Development of bioanalytical method for determination of intact human insulin from plasma using LC/MS/MS

Significance of the Topic

The quantification of intact human insulin in plasma plays a pivotal role in pharmacokinetic and pharmacodynamic studies of diabetic therapies. Accurate measurement of this peptide hormone informs dosage regimens, improves therapeutic monitoring, and aids in the development of novel insulin analogues. Transitioning from traditional ligand binding assays (ELISA, RIA) to LC/MS/MS approaches addresses limitations such as cross-reactivity, lengthy assay optimization, and narrow dynamic ranges.

Objectives and Study Overview

This study aimed to establish a robust, high-sensitivity LC/MS/MS method for direct measurement of intact human insulin in plasma. Key objectives included:

• Developing a streamlined sample preparation protocol.
• Optimizing chromatographic and mass spectrometric conditions to achieve low picomolar detection limits.
• Validating linearity, accuracy, and precision over a 15–500 pM/L range.
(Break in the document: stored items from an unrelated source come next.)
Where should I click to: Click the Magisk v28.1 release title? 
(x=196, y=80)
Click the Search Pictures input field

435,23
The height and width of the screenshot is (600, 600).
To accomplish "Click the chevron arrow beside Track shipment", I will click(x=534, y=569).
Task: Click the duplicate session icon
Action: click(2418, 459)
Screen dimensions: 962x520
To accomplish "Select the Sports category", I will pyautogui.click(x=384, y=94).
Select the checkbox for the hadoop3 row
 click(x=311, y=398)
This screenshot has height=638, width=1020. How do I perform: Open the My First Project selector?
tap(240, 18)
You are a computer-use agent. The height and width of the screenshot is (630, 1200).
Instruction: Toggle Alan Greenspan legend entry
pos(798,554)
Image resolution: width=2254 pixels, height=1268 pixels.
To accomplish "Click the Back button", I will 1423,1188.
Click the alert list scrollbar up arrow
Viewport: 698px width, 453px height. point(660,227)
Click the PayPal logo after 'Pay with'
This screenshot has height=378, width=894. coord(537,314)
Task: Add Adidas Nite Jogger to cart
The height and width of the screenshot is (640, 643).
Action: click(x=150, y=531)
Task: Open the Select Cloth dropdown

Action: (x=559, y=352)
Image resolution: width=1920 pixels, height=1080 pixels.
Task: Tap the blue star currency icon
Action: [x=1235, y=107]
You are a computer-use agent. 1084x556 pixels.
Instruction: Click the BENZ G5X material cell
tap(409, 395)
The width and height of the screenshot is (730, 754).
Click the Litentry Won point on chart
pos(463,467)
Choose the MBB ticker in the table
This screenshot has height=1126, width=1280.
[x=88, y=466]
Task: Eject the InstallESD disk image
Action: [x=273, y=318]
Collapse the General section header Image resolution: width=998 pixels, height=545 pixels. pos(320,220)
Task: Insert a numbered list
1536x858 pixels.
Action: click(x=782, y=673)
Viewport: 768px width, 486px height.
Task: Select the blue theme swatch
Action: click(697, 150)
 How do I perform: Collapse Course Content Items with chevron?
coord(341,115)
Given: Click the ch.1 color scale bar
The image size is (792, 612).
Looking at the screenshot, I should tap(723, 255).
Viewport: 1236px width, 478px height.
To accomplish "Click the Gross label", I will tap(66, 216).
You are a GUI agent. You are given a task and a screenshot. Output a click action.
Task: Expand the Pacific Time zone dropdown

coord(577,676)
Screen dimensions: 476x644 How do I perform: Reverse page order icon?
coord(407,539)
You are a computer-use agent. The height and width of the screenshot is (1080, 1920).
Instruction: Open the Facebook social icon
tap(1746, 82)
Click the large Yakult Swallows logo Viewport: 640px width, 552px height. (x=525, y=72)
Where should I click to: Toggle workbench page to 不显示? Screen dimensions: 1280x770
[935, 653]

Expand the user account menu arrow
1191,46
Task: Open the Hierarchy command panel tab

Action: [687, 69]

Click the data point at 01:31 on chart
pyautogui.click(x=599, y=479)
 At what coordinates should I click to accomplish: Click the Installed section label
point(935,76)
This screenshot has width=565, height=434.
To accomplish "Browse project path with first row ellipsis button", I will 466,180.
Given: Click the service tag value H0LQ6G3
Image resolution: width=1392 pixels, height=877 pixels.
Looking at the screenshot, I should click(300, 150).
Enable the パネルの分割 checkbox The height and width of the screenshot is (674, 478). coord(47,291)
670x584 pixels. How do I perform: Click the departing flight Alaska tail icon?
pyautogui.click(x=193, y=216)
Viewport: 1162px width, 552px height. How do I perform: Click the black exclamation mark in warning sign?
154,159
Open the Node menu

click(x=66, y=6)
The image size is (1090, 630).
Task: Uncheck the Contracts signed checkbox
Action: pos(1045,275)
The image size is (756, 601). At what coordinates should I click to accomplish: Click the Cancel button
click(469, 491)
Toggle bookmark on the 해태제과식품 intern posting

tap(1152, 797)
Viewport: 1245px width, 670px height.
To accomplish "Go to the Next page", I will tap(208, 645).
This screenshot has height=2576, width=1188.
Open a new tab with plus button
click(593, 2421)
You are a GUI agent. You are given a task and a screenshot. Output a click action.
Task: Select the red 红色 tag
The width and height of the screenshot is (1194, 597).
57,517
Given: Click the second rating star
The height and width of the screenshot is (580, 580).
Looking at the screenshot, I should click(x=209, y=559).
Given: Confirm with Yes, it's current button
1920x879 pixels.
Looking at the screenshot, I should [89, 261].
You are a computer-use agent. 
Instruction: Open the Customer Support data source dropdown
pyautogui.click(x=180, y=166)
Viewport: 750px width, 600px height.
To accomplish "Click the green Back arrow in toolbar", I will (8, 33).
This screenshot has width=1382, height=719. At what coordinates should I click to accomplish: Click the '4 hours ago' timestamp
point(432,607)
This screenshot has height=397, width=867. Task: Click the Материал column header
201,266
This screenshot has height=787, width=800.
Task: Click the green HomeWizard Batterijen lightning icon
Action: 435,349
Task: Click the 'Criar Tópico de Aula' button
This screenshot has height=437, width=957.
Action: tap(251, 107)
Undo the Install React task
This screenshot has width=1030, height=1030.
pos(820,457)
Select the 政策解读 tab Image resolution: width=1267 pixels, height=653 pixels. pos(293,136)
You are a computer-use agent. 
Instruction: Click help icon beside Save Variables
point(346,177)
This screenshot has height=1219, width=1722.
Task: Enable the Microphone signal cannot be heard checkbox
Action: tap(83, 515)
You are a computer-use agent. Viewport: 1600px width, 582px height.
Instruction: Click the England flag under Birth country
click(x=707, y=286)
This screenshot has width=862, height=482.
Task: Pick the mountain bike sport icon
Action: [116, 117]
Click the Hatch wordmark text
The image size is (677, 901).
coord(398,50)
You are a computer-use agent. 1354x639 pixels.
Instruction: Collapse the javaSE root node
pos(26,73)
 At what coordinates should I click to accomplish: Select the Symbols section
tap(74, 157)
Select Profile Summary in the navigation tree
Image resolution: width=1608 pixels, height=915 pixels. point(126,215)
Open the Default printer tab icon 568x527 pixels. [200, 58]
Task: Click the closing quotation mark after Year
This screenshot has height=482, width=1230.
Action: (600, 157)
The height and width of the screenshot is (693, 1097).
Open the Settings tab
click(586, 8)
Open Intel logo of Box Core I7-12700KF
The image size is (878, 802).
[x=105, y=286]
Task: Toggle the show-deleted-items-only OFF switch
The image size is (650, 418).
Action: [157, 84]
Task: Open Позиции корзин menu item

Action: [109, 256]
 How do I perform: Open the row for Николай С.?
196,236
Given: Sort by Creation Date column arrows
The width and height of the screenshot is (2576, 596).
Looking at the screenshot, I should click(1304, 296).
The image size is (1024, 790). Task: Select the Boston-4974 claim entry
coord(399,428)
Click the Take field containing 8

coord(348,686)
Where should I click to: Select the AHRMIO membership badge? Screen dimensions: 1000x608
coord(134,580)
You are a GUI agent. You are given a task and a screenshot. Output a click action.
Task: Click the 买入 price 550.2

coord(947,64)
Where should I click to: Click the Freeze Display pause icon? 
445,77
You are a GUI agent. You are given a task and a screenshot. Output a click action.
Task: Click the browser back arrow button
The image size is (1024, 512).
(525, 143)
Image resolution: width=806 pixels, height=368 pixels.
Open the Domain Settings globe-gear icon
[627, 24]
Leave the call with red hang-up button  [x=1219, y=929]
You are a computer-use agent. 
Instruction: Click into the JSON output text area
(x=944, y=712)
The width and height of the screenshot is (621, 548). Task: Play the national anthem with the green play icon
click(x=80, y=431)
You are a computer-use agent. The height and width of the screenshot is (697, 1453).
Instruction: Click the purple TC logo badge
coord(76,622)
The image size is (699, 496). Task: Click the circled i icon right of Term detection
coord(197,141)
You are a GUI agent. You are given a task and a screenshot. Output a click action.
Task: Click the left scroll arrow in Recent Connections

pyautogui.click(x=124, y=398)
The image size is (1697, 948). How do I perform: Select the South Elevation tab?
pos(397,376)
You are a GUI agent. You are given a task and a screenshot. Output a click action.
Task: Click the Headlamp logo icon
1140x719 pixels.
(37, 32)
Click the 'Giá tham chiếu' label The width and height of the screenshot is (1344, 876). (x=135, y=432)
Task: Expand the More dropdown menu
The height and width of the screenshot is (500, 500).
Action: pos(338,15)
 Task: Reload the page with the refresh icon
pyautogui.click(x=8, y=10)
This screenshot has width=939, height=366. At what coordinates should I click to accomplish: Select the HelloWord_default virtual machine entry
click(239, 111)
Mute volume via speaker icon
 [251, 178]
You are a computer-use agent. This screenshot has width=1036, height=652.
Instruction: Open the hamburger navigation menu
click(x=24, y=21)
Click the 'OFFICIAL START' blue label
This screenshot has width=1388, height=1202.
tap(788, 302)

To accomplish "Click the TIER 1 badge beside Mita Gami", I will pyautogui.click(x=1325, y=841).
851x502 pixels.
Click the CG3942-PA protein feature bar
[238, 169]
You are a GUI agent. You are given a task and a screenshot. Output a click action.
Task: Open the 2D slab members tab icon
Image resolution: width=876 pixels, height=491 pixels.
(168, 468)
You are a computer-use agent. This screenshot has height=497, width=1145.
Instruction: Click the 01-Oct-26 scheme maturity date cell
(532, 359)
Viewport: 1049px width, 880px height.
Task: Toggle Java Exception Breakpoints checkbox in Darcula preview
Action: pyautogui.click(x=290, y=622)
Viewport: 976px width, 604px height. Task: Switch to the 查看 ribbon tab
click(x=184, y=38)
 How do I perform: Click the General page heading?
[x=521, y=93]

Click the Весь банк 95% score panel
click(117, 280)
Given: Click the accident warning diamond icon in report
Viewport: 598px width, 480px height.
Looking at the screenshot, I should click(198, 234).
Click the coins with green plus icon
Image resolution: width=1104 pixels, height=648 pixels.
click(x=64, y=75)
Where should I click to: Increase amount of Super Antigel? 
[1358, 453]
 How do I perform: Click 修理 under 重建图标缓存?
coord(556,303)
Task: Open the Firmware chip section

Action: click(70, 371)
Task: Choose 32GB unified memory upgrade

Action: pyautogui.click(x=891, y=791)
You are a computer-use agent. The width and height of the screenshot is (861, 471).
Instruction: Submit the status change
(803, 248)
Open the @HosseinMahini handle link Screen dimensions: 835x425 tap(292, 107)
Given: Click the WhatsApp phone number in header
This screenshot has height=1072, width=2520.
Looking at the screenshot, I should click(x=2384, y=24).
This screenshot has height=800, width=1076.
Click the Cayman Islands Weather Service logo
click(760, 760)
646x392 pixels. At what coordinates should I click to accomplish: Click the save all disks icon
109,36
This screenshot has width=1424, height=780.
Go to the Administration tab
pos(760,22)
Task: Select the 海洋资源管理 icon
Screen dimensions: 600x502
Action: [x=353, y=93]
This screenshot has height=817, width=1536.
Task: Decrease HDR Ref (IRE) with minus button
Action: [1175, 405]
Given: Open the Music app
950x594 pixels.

Materials, Methodology and Instrumentation

• Sample Preparation: Inspection of charcoal-stripped human plasma spiked with insulin standards (15–500 pM/L) and bovine insulin internal standard. Solid phase extraction (SPE) using HLB cartridges minimized matrix interferences.
• Chromatography: UHPLC Nexera system with C18 column at 40 °C. Mobile phases comprised 0.1 % formic acid in water (A) and acetonitrile (B) under a gradient elution.
• Mass Spectrometry: Shimadzu LCMS-8060 triple quadrupole with heated ESI probe and fast polarity switching. MRM transitions: m/z 1162.30>1158.90 for insulin and 956.40>136.30 for the internal standard.
• Ionization Enhancement: Use of high-temperature gas in the heated ESI probe improved droplet desolvation and signal intensity.

Key Results and Discussion

• Linearity: Excellent correlation (r2 = 0.9968) across 15–500 pM/L.
• Sensitivity: Achieved a lower limit of quantitation (LLOQ) of 15 pM/L, satisfying precision (%RSD <20) and accuracy (80–120%) criteria.
• Precision and Accuracy: QC samples at low (15 pM/L), mid (50 pM/L), and high (300 pM/L) levels demonstrated acceptable variability (<18% RSD) and biases within ±20%.
• Specificity: No detectable interference at the insulin retention time in blank plasma.

Practical Benefits and Applications

The developed method offers:

• Rapid assay turnaround with minimal reagent dependency.
• Multiplexing capability for simultaneous quantitation of related peptides.
• A broad dynamic range compatible with clinical and preclinical studies.
• Reduced development time and cost compared to immunoassays.

Future Trends and Applications

Anticipated advancements include:

• Integration with automated sample processing platforms to increase throughput.
• Expansion to other peptide hormones and biotherapeutics using similar MRM strategies.
• Coupling with high-resolution mass spectrometry for detailed structural analysis of insulin analogues.
• Application in personalized medicine workflows leveraging precision pharmacokinetics.

Conclusion

A straightforward SPE-LC/MS/MS protocol was established for intact human insulin quantitation in plasma. The high sensitivity and reliability of the Shimadzu LCMS-8060 enabled precise measurement down to 15 pM/L, facilitating robust pharmacokinetic investigations and supporting therapeutic monitoring in diabetes research.

References

• Li Y-X et al. J Anal Bioanal Tech, S5 (2013) 004.
• Taylor SW et al. Clin Chim Acta, 455 (2016) 202–208.